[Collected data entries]
********

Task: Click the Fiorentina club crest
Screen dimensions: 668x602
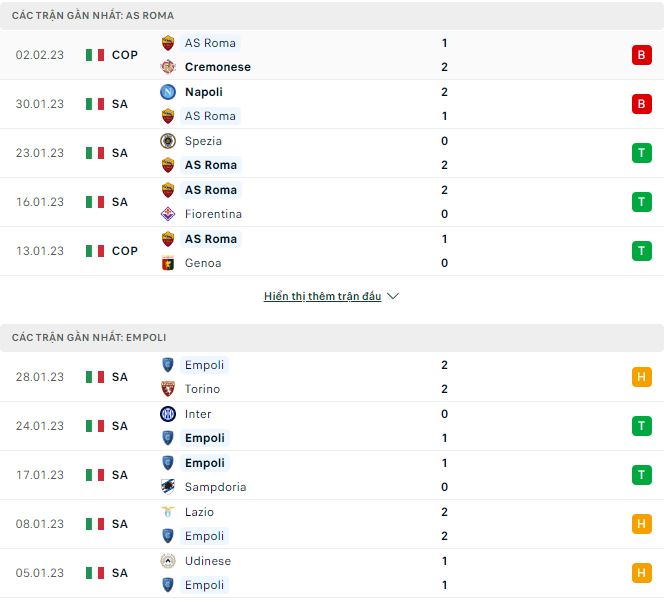Action: [x=168, y=214]
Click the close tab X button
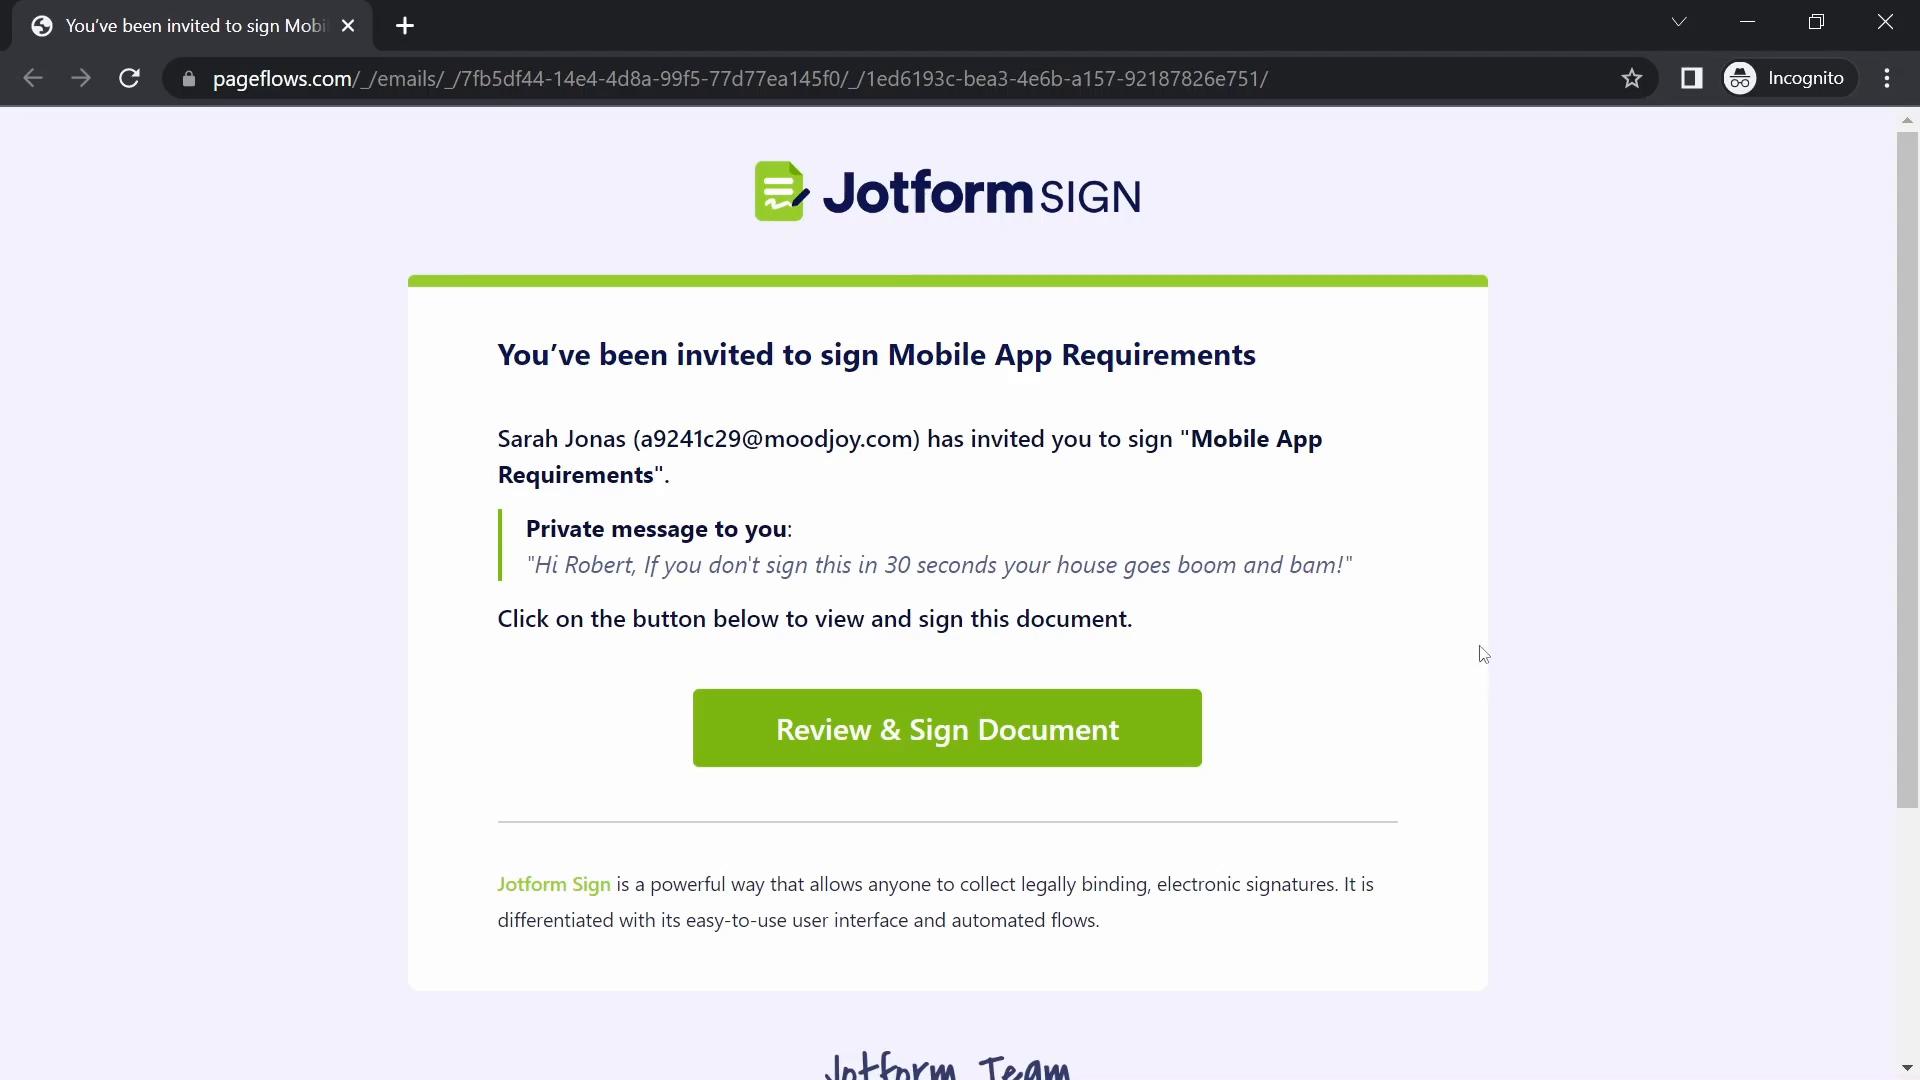Screen dimensions: 1920x1080 click(349, 25)
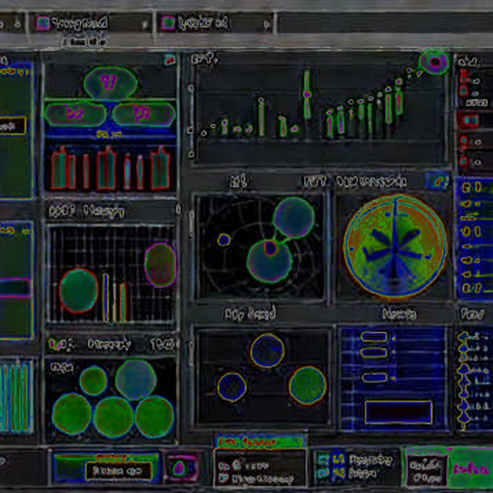493x493 pixels.
Task: Click the pink-text button at bottom right
Action: coord(471,469)
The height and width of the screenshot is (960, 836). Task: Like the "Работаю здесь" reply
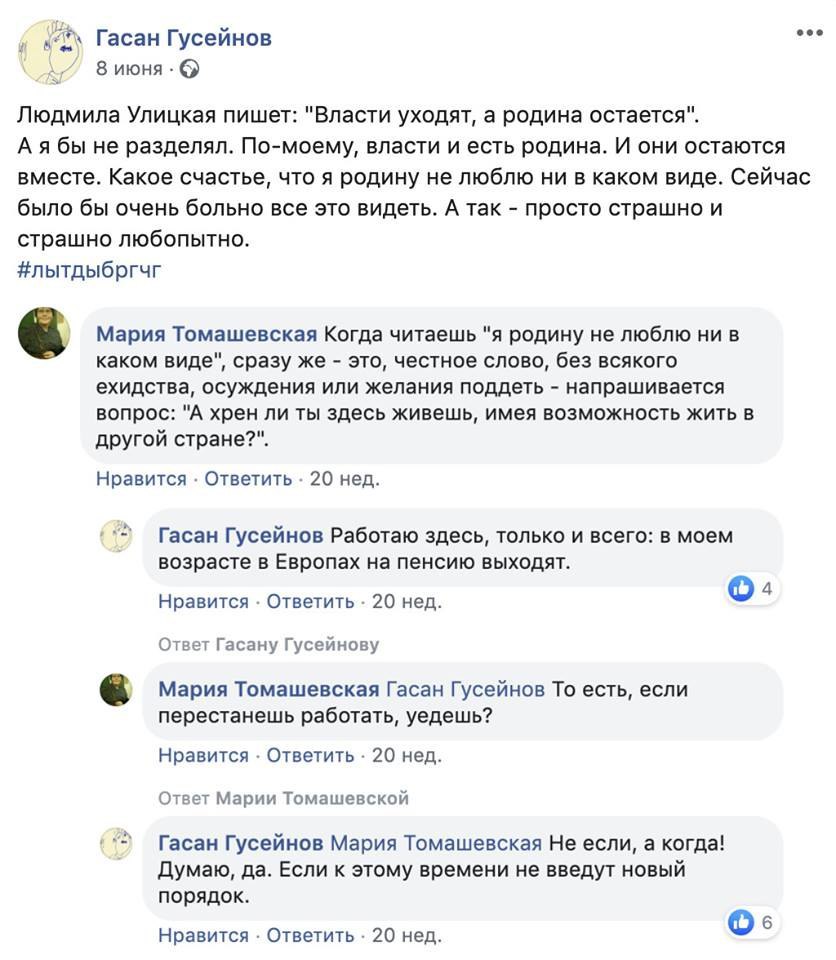tap(203, 601)
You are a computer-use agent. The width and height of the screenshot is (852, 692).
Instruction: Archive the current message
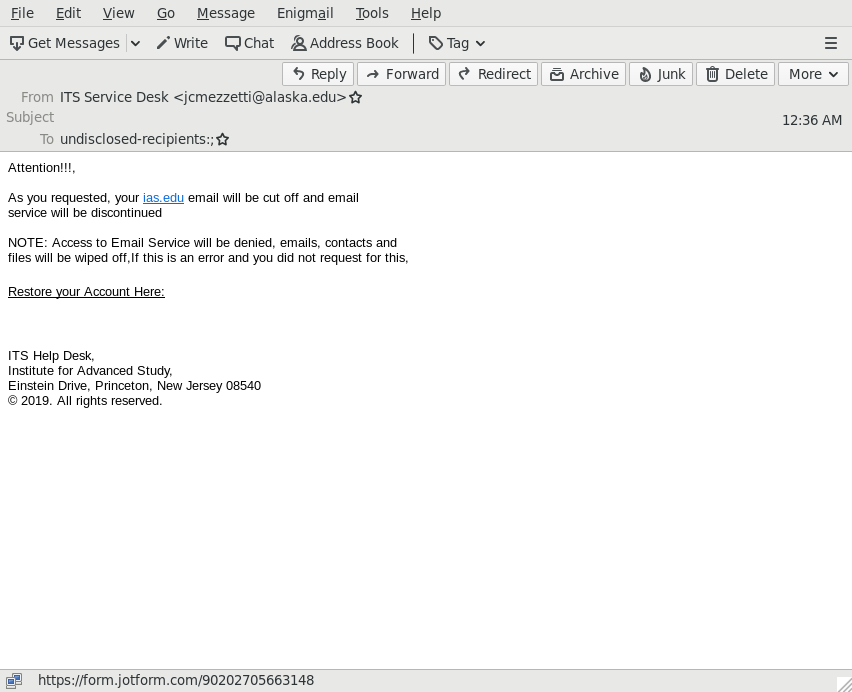click(x=583, y=74)
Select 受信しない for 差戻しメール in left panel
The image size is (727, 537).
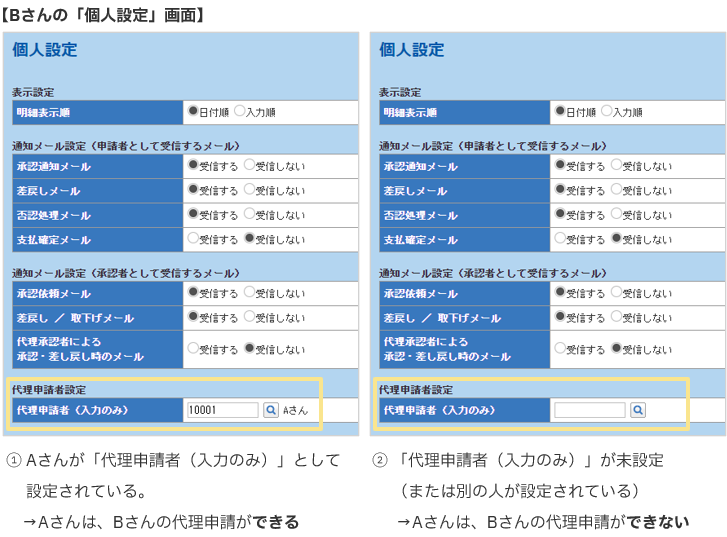[249, 190]
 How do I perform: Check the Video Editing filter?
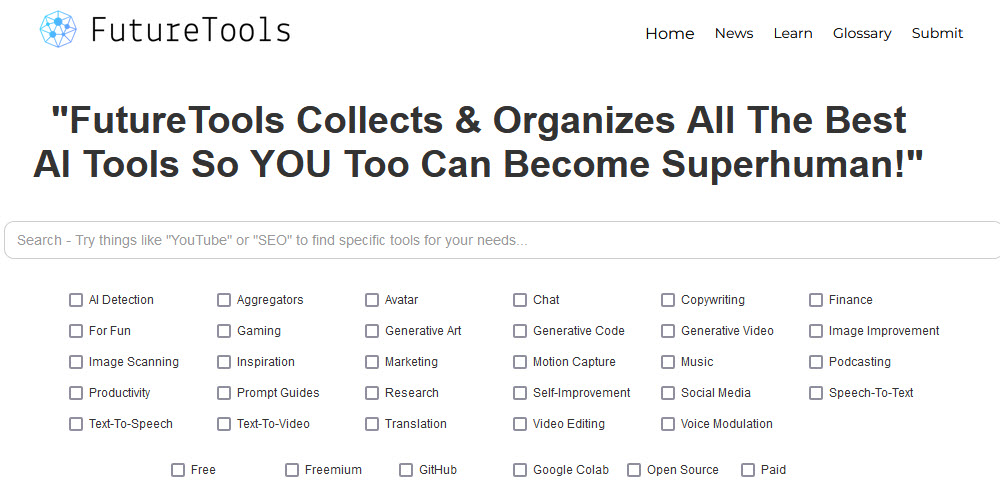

********

◆ **WHAT NEEDS TO BE DONE**
With the pictures removed, the entries above should be transcribed exactly.

◆ **PROBLEM SOLUTION**
Task: Click the Fiorentina club crest
Screen dimensions: 668x602
Action: [x=168, y=214]
Click the close tab X button
Screen dimensions: 1920x1080 click(349, 25)
493x493 pixels.
Task: Click the pink-text button at bottom right
Action: coord(471,469)
The height and width of the screenshot is (960, 836). Task: Like the "Работаю здесь" reply
tap(203, 601)
You are a computer-use agent. The width and height of the screenshot is (852, 692).
Instruction: Archive the current message
click(x=583, y=74)
Select 受信しない for 差戻しメール in left panel
The image size is (727, 537).
[249, 190]
 How do I perform: Check the Video Editing filter?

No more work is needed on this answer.